Posted by benoit on 16 Apr 2007 | Tagged as: career, ramblings
I’ve been working for close to 15 years. Roughly 10 of those years were spent programming. As I get older, I’m starting to look around and wonder: Is programming a young man’s game? Back in the 90s, most of my colleagues were in their 20s or early 30s. Is it still the case? If I were to walk around a large development organization, would the median age still be what it was 10 years ago? An unfortunate side effect of living where I do and working at a small company is that I don’t have visibility into other organizations.
Am I aging myself out of future employability? As I’m busy working on embedded stuff, I don’t have time to keep up with the .NET stuff that I really like: No time for WPF, Silverlight, WCF, LINQ, even ASP.NET (which I should really learn). Do I have what it takes to keep up with the young whipper snappers out there?

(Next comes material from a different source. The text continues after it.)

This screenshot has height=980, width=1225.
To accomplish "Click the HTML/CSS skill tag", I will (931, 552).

Only time will tell… But this old dog likes to learn new tricks!
Posted by benoit on 16 Apr 2007 | Tagged as: .NET, Agile, Around the Net, design
Monday, Monday….
.NET
Scott Hanselman talks about tools he uses to compare binary .NET assemblies. Great to figure out what changed without doing a source diff.
Chris Sells is collecting the best online resources for WPF. If you have a good one, go see him.
Community
Sam Gentile vents against the lack of Vista power-user edition. he had to go a tweak his new machine endlessly to display extensions, avoid all the modal pop-ups, copy files(?!), etc…

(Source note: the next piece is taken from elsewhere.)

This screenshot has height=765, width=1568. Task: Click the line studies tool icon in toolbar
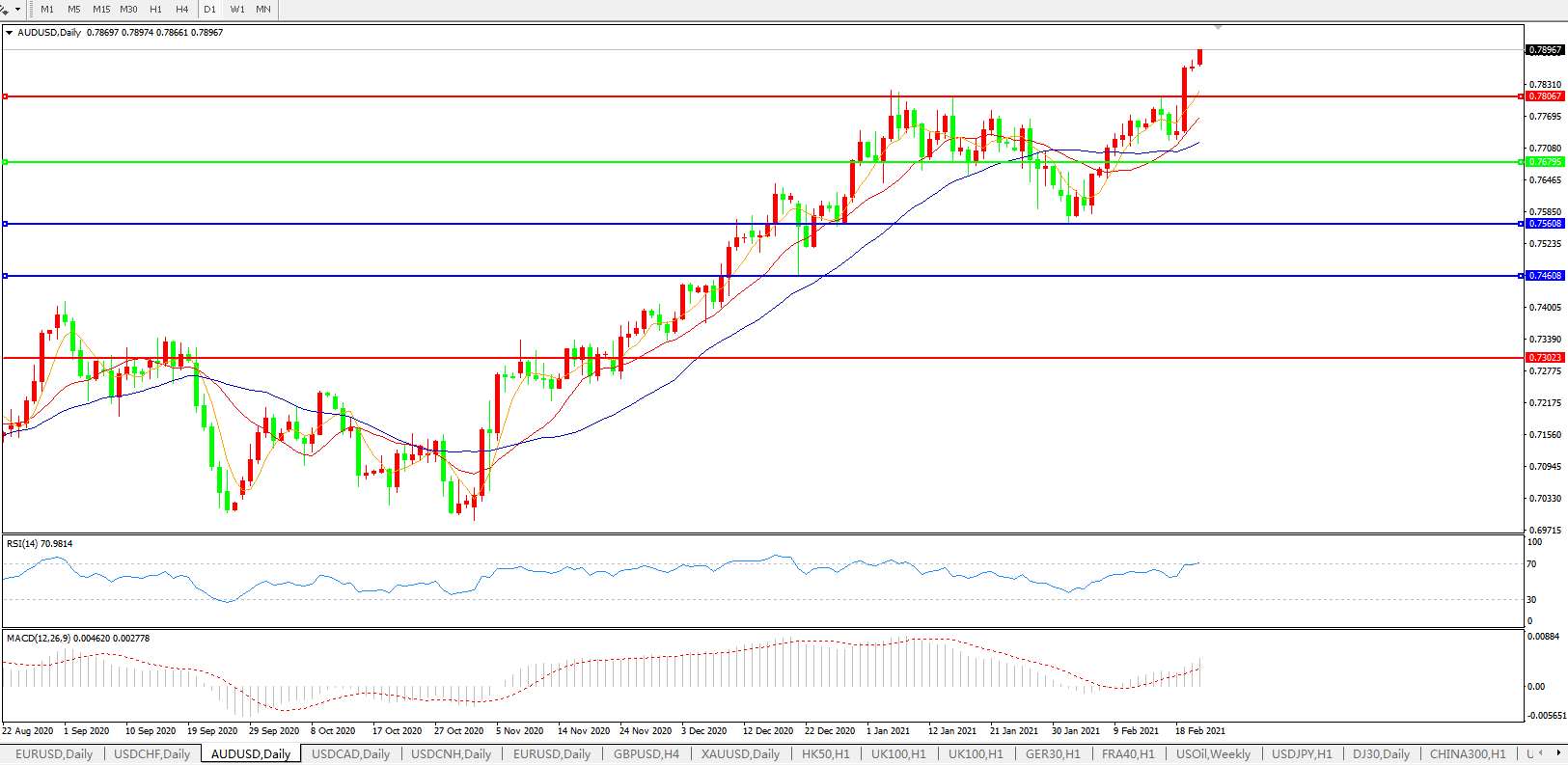tap(5, 9)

Sam has also put out New and Notable 157. Interesting links on Agile and also RESTful design.
Scott Bellware has a good piece on Marie Antoinette’s take to the software maintenance mantra of “read the code“. Code should be easy to read and communicate the intent. I find myself struggling with that sentiment versus the actual pressure of delivering a deeply embedded system in a short time frame. Sometimes, I long leave embedded behind and luxuriate in the plush .NET environment of VS 2005.
Design
Larry O’Brien talks about the lessons history holds that could be applied toward the looming parallel processing crisis.
The prolific Scott has an entry on Test-Driven Architecture. I’m thinking it is complimentary with Roy Osherove’s Testable Object Oriented Programming.
Testing
Scott Bellware talks about how the organization of their unit tests has changed. They used to have 2 projects: fast tests (aka unit tests) and slow tests (aka integration tests). No more!
Posted by benoit on 13 Apr 2007 | Tagged as: Around the Net
Slow news today…Reaching back through time.
Testing
BJ Rollison answers the question: Is Testing responsible for Quality? The short answer: No!
BJ also has an older entry on the Future of Testing, and how testers seem to still be undervalued in the industry. One reader thinks this is a gross generalization.
Micahel has an interesting entry titled “Can Developers Test?” in which he explores dichotomy between Developer Tests (a la TDD) and the Tester Mindset. A developer’s test answers “How can I make my code work?”, while a good tester answers “How can I find all the places and scenarios where my developer’s code does not work?”. This rings very true to me, so does his assertion that switching back and forth between the two mindsets is extremely hard.